Solomon: Pandemic to Close Base Oil Plants

The economic crises created by the Covid-19 pandemic will probably trigger an overdue consolidation of global base oil capacity, an official from Solomon Associates said during a webinar last week.

The Dallas-based consulting firm forecasts that the crisis will force permanent shutdowns of 2 to 5 percent of global capacity, or 760,000 to 1.9 million metric tons per year, according to Michael Achacoso, the firm’s manager of lubricants and specialties.

“We’re looking at the covid pandemic as a great accelerator” of consolidation to the base oil supply base, Achacoso said during the May 14 webinar organized by Lubes’n’Greases about the pandemic’s impact on refining and base oil operations. “We believe anywhere from 2 to 5 percent of worldwide capacity could be at risk.”

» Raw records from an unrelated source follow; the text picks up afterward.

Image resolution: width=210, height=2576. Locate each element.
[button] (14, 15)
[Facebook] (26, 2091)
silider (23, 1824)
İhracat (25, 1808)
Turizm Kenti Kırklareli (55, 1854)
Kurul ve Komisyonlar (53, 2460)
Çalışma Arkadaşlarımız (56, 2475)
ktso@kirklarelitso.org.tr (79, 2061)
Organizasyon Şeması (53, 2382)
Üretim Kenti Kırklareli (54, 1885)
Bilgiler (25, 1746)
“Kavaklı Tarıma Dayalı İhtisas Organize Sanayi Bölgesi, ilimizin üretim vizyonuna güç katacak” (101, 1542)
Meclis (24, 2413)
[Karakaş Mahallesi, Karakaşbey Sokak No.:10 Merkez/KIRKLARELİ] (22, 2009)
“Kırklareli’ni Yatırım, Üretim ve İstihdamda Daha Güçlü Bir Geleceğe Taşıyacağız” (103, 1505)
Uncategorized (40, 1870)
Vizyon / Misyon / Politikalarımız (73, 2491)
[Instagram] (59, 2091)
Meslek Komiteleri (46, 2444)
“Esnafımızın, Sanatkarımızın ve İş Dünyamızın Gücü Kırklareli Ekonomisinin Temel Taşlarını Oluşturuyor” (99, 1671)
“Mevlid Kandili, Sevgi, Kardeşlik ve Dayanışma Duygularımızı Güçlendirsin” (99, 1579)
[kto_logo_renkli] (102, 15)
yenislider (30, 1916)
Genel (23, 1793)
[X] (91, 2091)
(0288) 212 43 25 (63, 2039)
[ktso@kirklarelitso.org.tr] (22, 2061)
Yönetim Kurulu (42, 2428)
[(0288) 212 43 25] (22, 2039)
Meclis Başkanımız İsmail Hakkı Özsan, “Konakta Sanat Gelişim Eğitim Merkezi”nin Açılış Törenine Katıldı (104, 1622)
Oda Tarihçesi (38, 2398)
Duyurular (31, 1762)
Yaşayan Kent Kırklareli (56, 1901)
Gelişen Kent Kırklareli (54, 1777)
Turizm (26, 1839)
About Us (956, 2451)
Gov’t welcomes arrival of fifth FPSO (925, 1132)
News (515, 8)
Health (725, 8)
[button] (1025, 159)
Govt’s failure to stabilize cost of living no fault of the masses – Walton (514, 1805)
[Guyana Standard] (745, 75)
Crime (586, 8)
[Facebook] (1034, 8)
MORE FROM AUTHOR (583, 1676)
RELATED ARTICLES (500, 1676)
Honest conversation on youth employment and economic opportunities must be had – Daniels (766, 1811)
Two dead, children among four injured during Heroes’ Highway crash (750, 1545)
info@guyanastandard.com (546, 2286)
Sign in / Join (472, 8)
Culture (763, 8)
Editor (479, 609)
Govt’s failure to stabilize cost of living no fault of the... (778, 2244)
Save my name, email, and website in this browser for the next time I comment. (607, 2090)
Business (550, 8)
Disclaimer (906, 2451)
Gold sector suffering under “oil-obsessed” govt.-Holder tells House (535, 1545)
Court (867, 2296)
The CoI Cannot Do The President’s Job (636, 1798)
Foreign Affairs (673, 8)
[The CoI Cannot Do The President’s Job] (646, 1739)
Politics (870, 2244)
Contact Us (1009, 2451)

Global mineral base oil production capacity is roughly 37 million t/y.

The refining industry has weathered numerous serious disruptions over the past several decades, but the current one is unusually severe, said the event’s other panel member, Blake Eskew, vice president of London-based information provider IHS Markit. He estimated that the pandemic caused worldwide demand for oil products to fall by more than 20 million barrels per day, far more than the Great Recession, which caused demand to decrease 3.5 million b/d during the first quarter of 2009.

“It’s absolutely unprecedented,” Eskew said of the current impact. “That’s what happens when every plane is on the ground, when every cruise ship is sitting in port, when every person who drives a car is sitting at home.”

The refining industry as a whole has responded by scaling back on operations, but Achacoso said there is significant variation in the steps taken by individual base oil producers.

“Everyone is doing different stratagies,” he said. “They are either shutting their base oil plants down, they’re either running at minimum turndown, they’re block operating or they are shutting down different units. They’re deferring [maintenance] turnarounds, they’re moving up turnarounds, they’re deferring this, deferring that.”

As a result, he said, the crisis should provide lessons about the most effective ways for operators to weather disruptions. “When the recovery finally happens, which one of these strategies would have enabled a base oil plant to ramp up to full rates and stay there reliably to take advantage of the margin rebound?”

The base oil industry has had a significant and growing surplus of production capacity for the past several years. Few plants have closed during that time, but analysts say that disruptions like the current crisis can trigger consolidation. Achacoso declined to speculate about which particular base oil plants will exit the market, but he did say that the most vulnerable facilities are those that lack diversity in their product mix, that have low utilization rates, that have high operating costs, that are coping with cash flow challenges and that are in disadvantageous locations.

Eskew predicted that the refining industry will not recover quickly, noting that IHS forecasts that global demand for oil products will remain 2 million b/d below 2019 levels by the end of 2021. He added, however, that the future of the crisis and recovery are quite cloudy because of uncertainty about how long the pandemic will last and whether it will recur; how long lockdowns will last; how much governments will act to stimulate economies; and the extent to which the crisis permanently changes behavior of consumers and businesses.

“One of the things that makes this pandemic crisis so unusual is just the many degrees of uncertainty,” he said. “There’s just so little that we know.”